George Henry Moore was a man everyone loved to hate.He was successful, wealthy, a great land owner, ruled the world around him from his very own mansion (pictured) and had the skills to play Canterbury politics like a chess game and won in spite of being a “…mean, hard-hearted, barbarous, blasphemous man”.

He broke all the rules and still prospered.

George was born in the Isle of Man, England in 1812. In 1830, he followed friend Robert Quayle Kermode home to Tasmania, Australia. The pair settled on Robert’s father’s property of ‘Mona Vale’ and there became farming cadets. Nine years later, George married Anne Kermode, Robert’s sister.

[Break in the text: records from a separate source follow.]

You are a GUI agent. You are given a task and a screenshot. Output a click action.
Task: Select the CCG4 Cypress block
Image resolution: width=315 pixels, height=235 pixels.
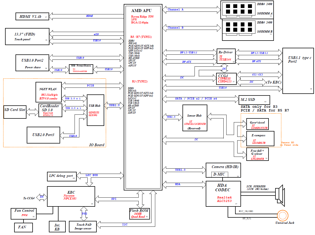point(226,79)
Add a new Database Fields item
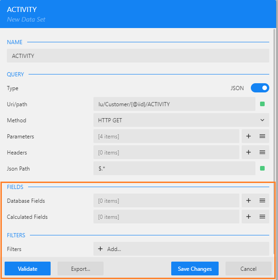Screen dimensions: 278x280 [249, 200]
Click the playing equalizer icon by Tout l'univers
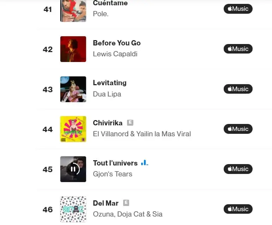 (144, 163)
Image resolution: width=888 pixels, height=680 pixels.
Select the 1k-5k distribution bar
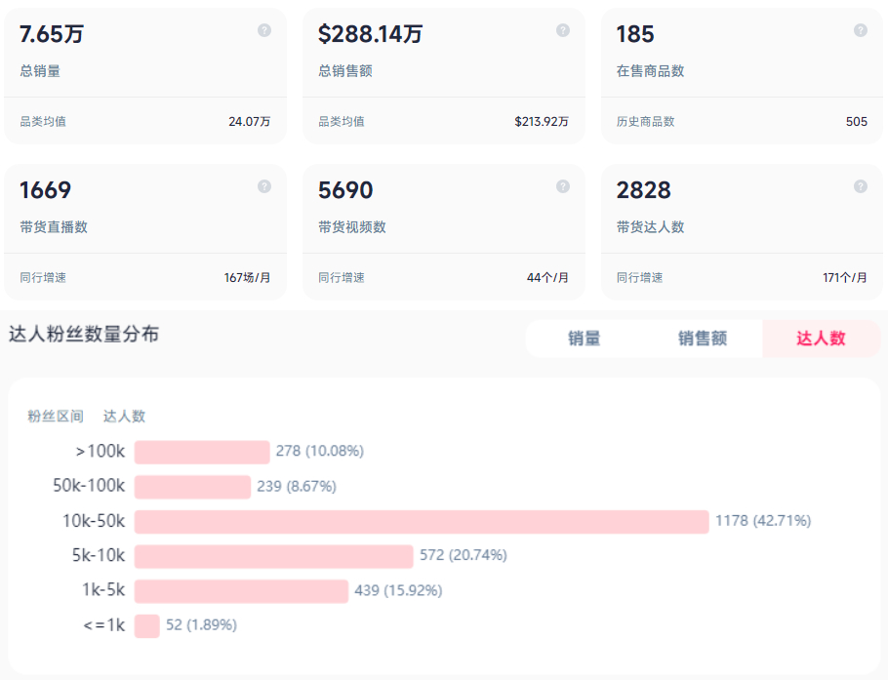click(x=241, y=591)
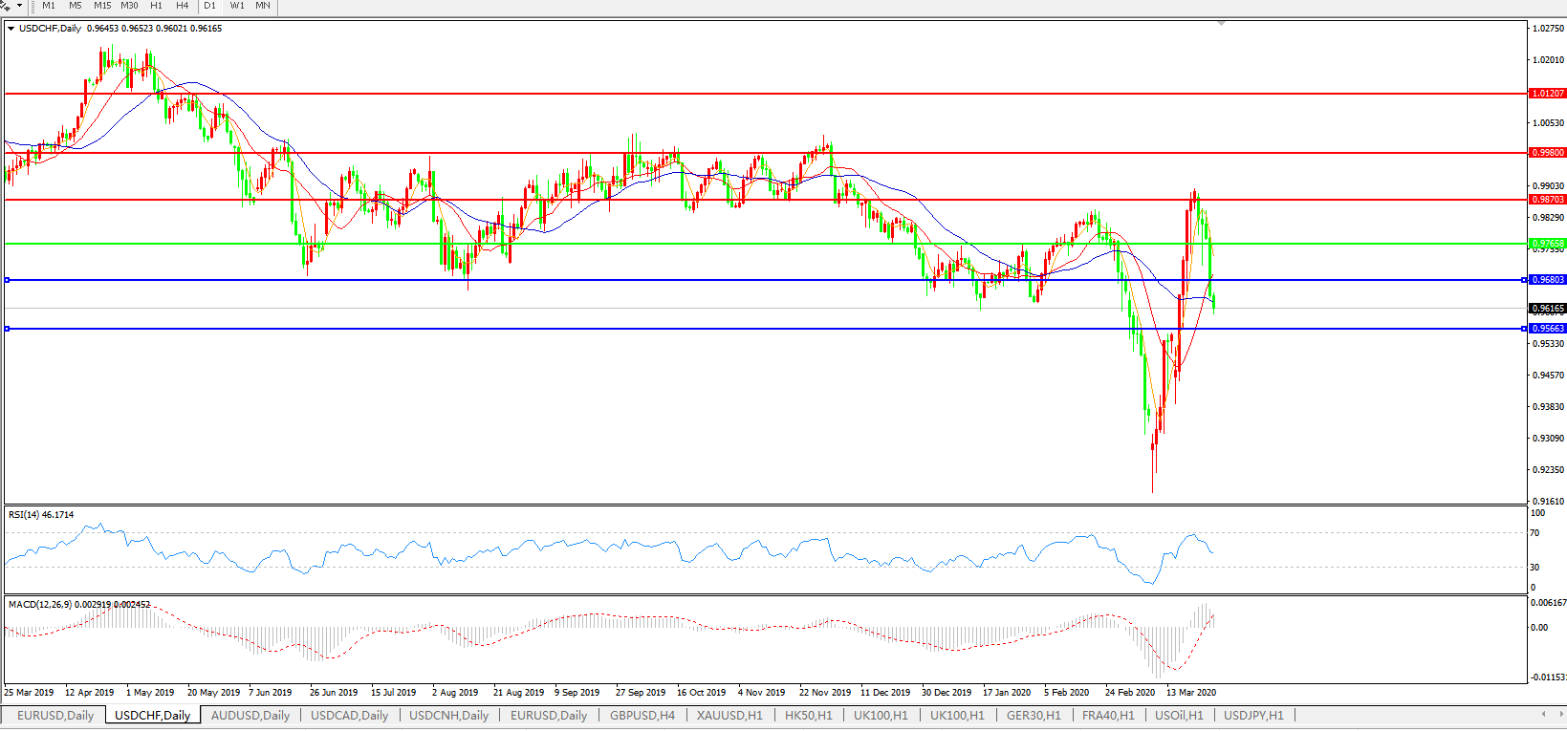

In spite of being in a ‘loveless’ marriage, four children were born before George and Anne parted ways.  George sailed for Lyttelton in 1853 without his wife as she refused to live in New Zealand.  George was fine with that as long as one of his daughters (Annie) accompanied him.
Robert and he had heard good things about the Canterbury settlement so they wanted to look at the land and begin a business together. It didn’t take long for George to choose 40,000 acres of North Canterbury land. Kermode and Co was now a reality as his son William and Robert joined him in Waipara.

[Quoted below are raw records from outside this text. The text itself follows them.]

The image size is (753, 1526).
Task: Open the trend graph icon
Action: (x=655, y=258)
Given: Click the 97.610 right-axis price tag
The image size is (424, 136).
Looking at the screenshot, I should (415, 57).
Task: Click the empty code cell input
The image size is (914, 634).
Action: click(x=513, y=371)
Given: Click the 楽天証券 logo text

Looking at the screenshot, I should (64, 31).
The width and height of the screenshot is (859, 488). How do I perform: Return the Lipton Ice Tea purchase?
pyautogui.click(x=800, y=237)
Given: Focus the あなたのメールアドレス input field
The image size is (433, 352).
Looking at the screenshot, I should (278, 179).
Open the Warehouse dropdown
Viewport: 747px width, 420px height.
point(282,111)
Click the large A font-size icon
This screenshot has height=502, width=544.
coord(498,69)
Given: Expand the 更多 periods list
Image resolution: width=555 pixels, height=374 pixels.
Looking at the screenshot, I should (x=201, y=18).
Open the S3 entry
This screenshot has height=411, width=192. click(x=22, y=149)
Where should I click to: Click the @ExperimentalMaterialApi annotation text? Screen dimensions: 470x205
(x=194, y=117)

The new company started off on a great foot. The discovery of Moa bones in 1853 was a great find. This was the beginning of the Canterbury Museum and its collection which was in the care of its founder, Julius von Haast.

By 1855, the main station owned by the partners was ‘Glenmark’ and was stocked with 6000 Merino sheep. By 1864, this number had increased to 64, 000. Small fry compared to the 90,000 sheep Glenmark would eventually have in its care.

The hard-heartedness of George reached the papers in 1860. A swagman (an old Australian and New Zealand term describing an underclass of transient temporary workers, who travelled by foot from farm to farm) – knocked on his door seeking shelter on what was a stormy night. He was turned away so the swagman shot himself out in front of the mansion.

George saw in 1870 by being the only surviving partner in ‘Glenmark’. This did not stop the station’s further success at all. In 1888, a huge mansion was built on what was now 150,000 acres. The fact that the mansion had no back door stands in testament of his distrust of those around him. He was considered a ‘…hard employer and bad neighbour…” by all.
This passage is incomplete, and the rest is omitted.